Signed-off-by: njhill <nickhill123@gmail.com>
---
 vllm/v1/engine/async_llm.py | 80 +++++++++++++++----------------------
 1 file changed, 32 insertions(+), 48 deletions(-)

diff --git a/vllm/v1/engine/async_llm.py b/vllm/v1/engine/async_llm.py
index dbaebc190..1c93d63fe 100644
--- a/vllm/v1/engine/async_llm.py
+++ b/vllm/v1/engine/async_llm.py
@@ -281,6 +281,25 @@ class AsyncLLM(EngineClient):
 
         is_pooling = isinstance(params, PoolingParams)
 
+        if (
+            self.vllm_config.cache_config.kv_sharing_fast_prefill
+            and not is_pooling
+            and params.prompt_logprobs
+        ):
+            raise ValueError(
+                "--kv-sharing-fast-prefill produces incorrect logprobs for "
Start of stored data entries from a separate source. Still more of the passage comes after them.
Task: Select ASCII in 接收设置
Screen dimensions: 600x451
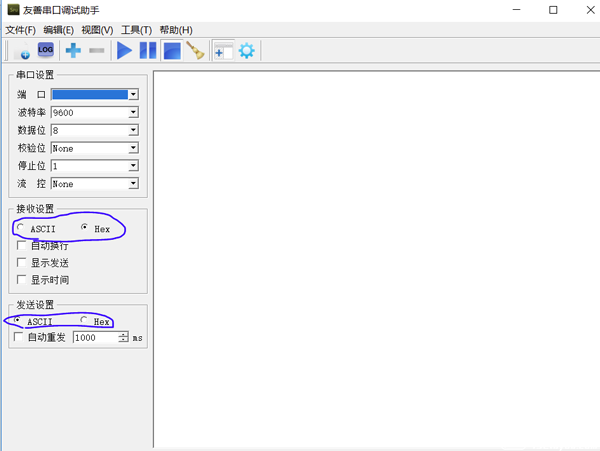Action: coord(21,229)
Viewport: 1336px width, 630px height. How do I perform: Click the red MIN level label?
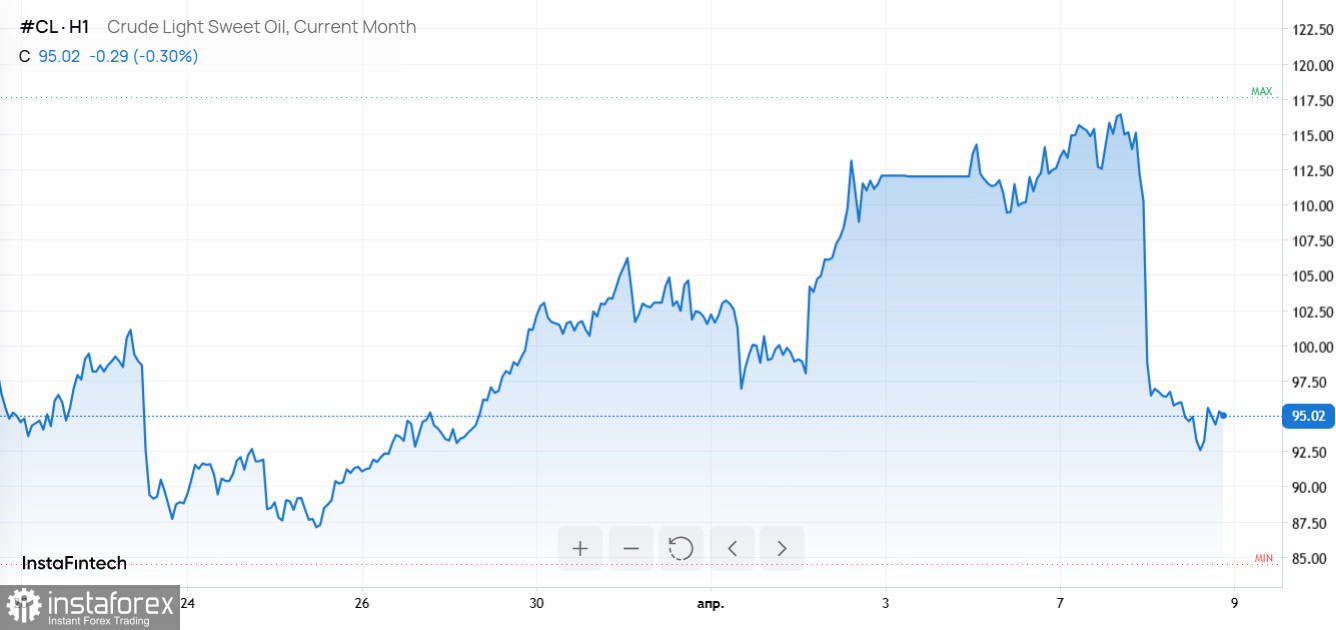coord(1264,558)
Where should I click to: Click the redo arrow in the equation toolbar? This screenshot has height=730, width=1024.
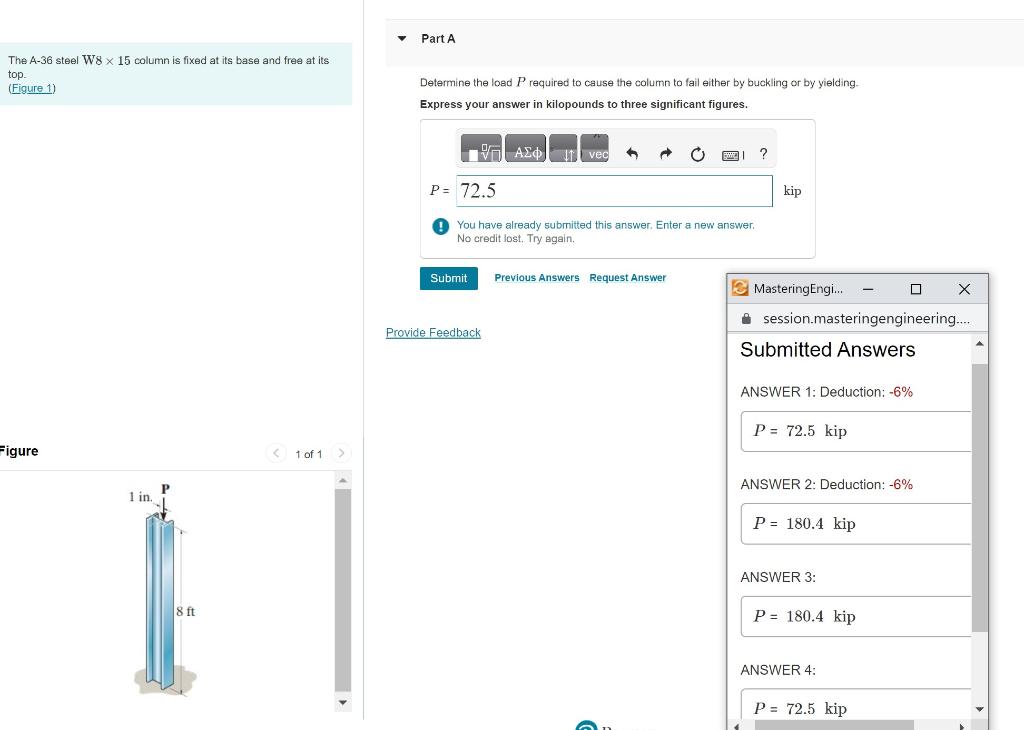point(666,153)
+                "prompt tokens, please disable it when the requests need "
+                "prompt logprobs"
+            )
+
+        if tokenization_kwargs is None:
+            tokenization_kwargs = {}
+        _validate_truncation_size(
+            self.model_config.max_model_len,
+            params.truncate_prompt_tokens,
+            tokenization_kwargs,
+        )
+
         # Convert Input --> Request.
         if isinstance(prompt, EngineCoreRequest):
             request = prompt
@@ -291,7 +310,10 @@ class AsyncLLM(EngineClient):
                     "latter will be used, and the former will be ignored."
                 )
         else:
-            assert prompt_text is None
+            if prompt_text is not None:
+                raise ValueError(
+                    "should only provide prompt_text with EngineCoreRequest"
+                )
             request = self.input_processor.process_inputs(
                 request_id,
                 prompt,
@@ -310,6 +332,15 @@ class AsyncLLM(EngineClient):
 
         self.input_processor.assign_request_id(request)
 
+        # We start the output_handler on the first call to add_request() so
+        # we can call __init__ before the event loop, which enables us
+        # to handle startup failure gracefully in the OpenAI server.
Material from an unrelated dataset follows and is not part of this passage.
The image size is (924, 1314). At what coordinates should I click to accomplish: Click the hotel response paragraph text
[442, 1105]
+        self._run_output_handler()
+
+        # Respect pause state before accepting new requests.
+        async with self._pause_cond:
+            await self._pause_cond.wait_for(lambda: not self._paused)
+
         # Create a new output collector for the request.
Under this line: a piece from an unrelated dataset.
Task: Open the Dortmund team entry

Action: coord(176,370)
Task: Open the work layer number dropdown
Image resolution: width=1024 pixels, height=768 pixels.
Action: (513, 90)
         queue = RequestOutputCollector(params.output_kind, request.request_id)
 
@@ -385,37 +416,8 @@ class AsyncLLM(EngineClient):
         returning the RequestOutput back to the caller.
         """
 
-        if (
-            self.vllm_config.cache_config.kv_sharing_fast_prefill
-            and sampling_params.prompt_logprobs
-        ):
-            raise ValueError(
-                "--kv-sharing-fast-prefill produces incorrect logprobs for "
-                "prompt tokens, please disable it when the requests need "
-                "prompt logprobs"
-            )
-
         q: RequestOutputCollector | None = None
         try:
-            # We start the output_handler on the first call to generate() so
-            # we can call __init__ before the event loop, which enables us
-            # to handle startup failure gracefully in the OpenAI server.
-            self._run_output_handler()
-
-            # Wait until generation is resumed if the engine is paused.
-            async with self._pause_cond:
-                await self._pause_cond.wait_for(lambda: not self._paused)
-
-            if tokenization_kwargs is None:
-                tokenization_kwargs = {}
-                truncate_prompt_tokens = sampling_params.truncate_prompt_tokens
-
-                _validate_truncation_size(
-                    self.model_config.max_model_len,
-                    truncate_prompt_tokens,
-                    tokenization_kwargs,
-                )
-
             q = await self.add_request(
                 request_id,
                 prompt,
@@ -639,18 +641,6 @@ class AsyncLLM(EngineClient):
 
         q: RequestOutputCollector | None = None
         try:
-            # We start the output_handler on the first call to generate() so
-            # we can call __init__ before the event loop, which enables us
-            # to handle startup failure gracefully in the OpenAI server.
-            self._run_output_handler()
-
-            # Respect pause state before accepting new requests.
-            async with self._pause_cond:
-                await self._pause_cond.wait_for(lambda: not self._paused)
-
-            if tokenization_kwargs is None:
-                tokenization_kwargs = {}
-
             if truncate_prompt_tokens is not None:
                 warnings.warn(
                     "The `truncate_prompt_tokens` parameter in `AsyncLLM.encode()` "
@@ -660,12 +650,6 @@ class AsyncLLM(EngineClient):
                     stacklevel=2,
                 )
 
-            _validate_truncation_size(
-                self.model_config.max_model_len,
-                pooling_params.truncate_prompt_tokens,
-                tokenization_kwargs,
-            )
-
             q = await self.add_request(
                 request_id,
                 prompt,